In the cold winter months of November 2019, I sat with nine other incarcerated men and two outside facilitators in a ring of chairs inside the Monroe Correctional Complex in Washington State. We were participating in an 18-month-long transformative justice group focused on addressing past trauma and learning to take responsibility for the harm we had caused. All of us were serving long prison sentences for serious violent crimes — I am serving a 45-year sentence for murder. But I would soon learn that this wasn’t the only tragic bond we shared.
As we discussed our painful childhoods, the facilitators worked to show us that we, too, were victims. The point was not to excuse our past actions but to remind us that we would need to heal to fulfill our potential. First, we had to understand the structures and circumstances that had preceded our crimes. Most of us grew up in rough neighborhoods, fighting long odds against systemic poverty and disadvantage. Many faced physical, sexual, and emotional abuse, which ostracized us further from society and planted the seeds for our own violent behavior.
“How many in this group have been shot by a gun?” I asked the group. I watched as hands slowly rose into the air — eight out of 10 participants — including mine. I paused and let the realization sink in. “I don’t believe there is another place in America, aside from another prison, where you could get this same result,” I said.
The men in that room were the products of growing up in a war zone. They were raised in homes with thick Plexiglass windows designed to stop bullets, attending schools with metal detectors blocking the entrances and police roaming the hallways. These are communities where it’s not uncommon for kids to experience some form of gun violence while they are still in elementary school.
Although robust data on broader gun violence trends remains stunted due to decades of federal restrictions on research, we do know that this bloodshed tends to be highly concentrated and cyclical. Perpetrators of gun violence are often victims themselves. One reason this problem continues to ravage our communities is because we refuse to see people who commit gun violence as victims who may also need healing. Viewing the world through this false victim-perpetrator binary provides cover for “easy” and ineffective solutions. When a shooter is caught, we place them in the hands of the carceral system, hoping that an arbitrary number of years in prison will somehow fix the problem — while doing nothing to address the circumstances that lead people to commit violence in the first place.
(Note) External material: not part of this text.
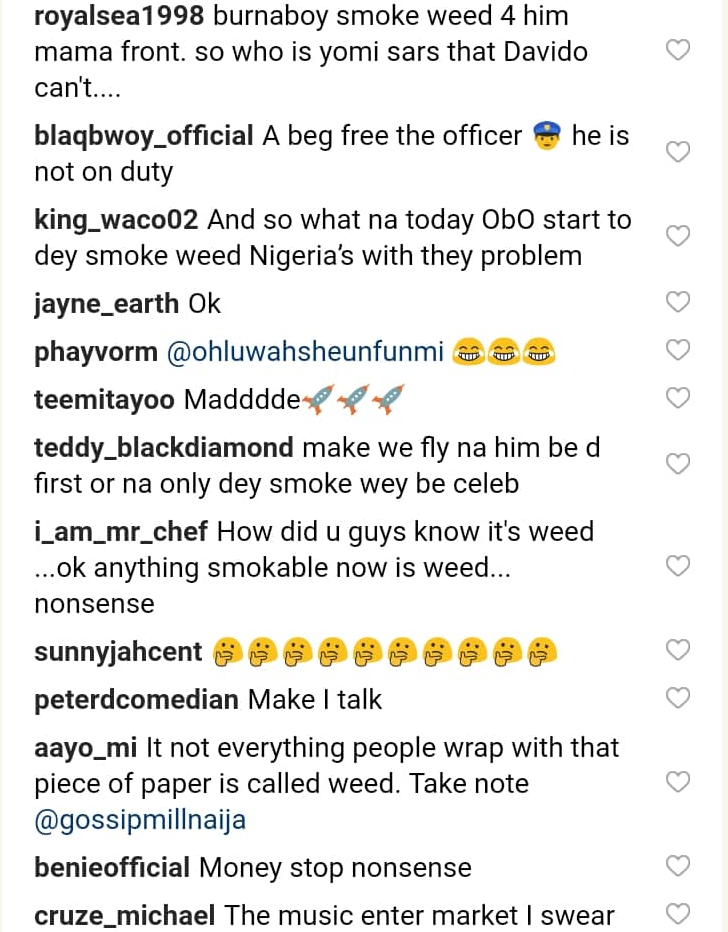Tap heart next to king_waco02's comment

pyautogui.click(x=678, y=236)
On my own journey of personal growth, I have spent a lot of time reflecting on how any of us got to a place where it became acceptable to solve our problems with guns and violence. I have reflected on the role of deeply rooted toxic masculinity, which, from a young age, instilled in me that being a man meant projecting toughness when challenged or confronted. When you’re living in the crossfire, there is nothing more dangerous than being seen as weak.
How, then, do we break this pattern? How do we, as a society, prevent the next generation from growing up in the same violent crucible that brought me and seven other perpetrator-victims to this transformative justice group?
Currently, the courts rely on the carceral system to respond to these issues. In many states, using a gun in any crime is punishable with weapons “enhancements,” typically meaning many more years in prison on top of the underlying sentence. The justification for these extreme punishments is that they will somehow deter gun violence. But the evidence does not bear this out, and the reason is simple. When people are fighting to survive in dangerous environments, they do not have the luxury of carefully considering how many years it could mean in prison — and whether they are prepared to do the time. They are just trying to make it through another day.
We cannot punish our way out of gun violence. We have tried, and it has failed. Instead, we must invest in dismantling the structures that allow this violence to thrive in so many communities. Programs like the one I participated in while incarcerated show the value of “transformers” — people who can help us see the harm we are causing, acknowledge the trauma we’ve endured, and fight to rebuild the confidence we never had. Some cities have already begun to move toward this approach, with investments in community-based gun violence prevention organizations that engage directly with the people most likely to be victims or perpetrators of shootings.
People must be able to access these resources before they get caught up in the system. Through accountability and understanding, we can begin to think critically about the irreversible harm we may be causing to our communities. But if we want these people to begin healthily participating in society, we must make them feel like they belong. The carceral system is not the answer, and the more reliant we become on it, the further we get from reducing violence.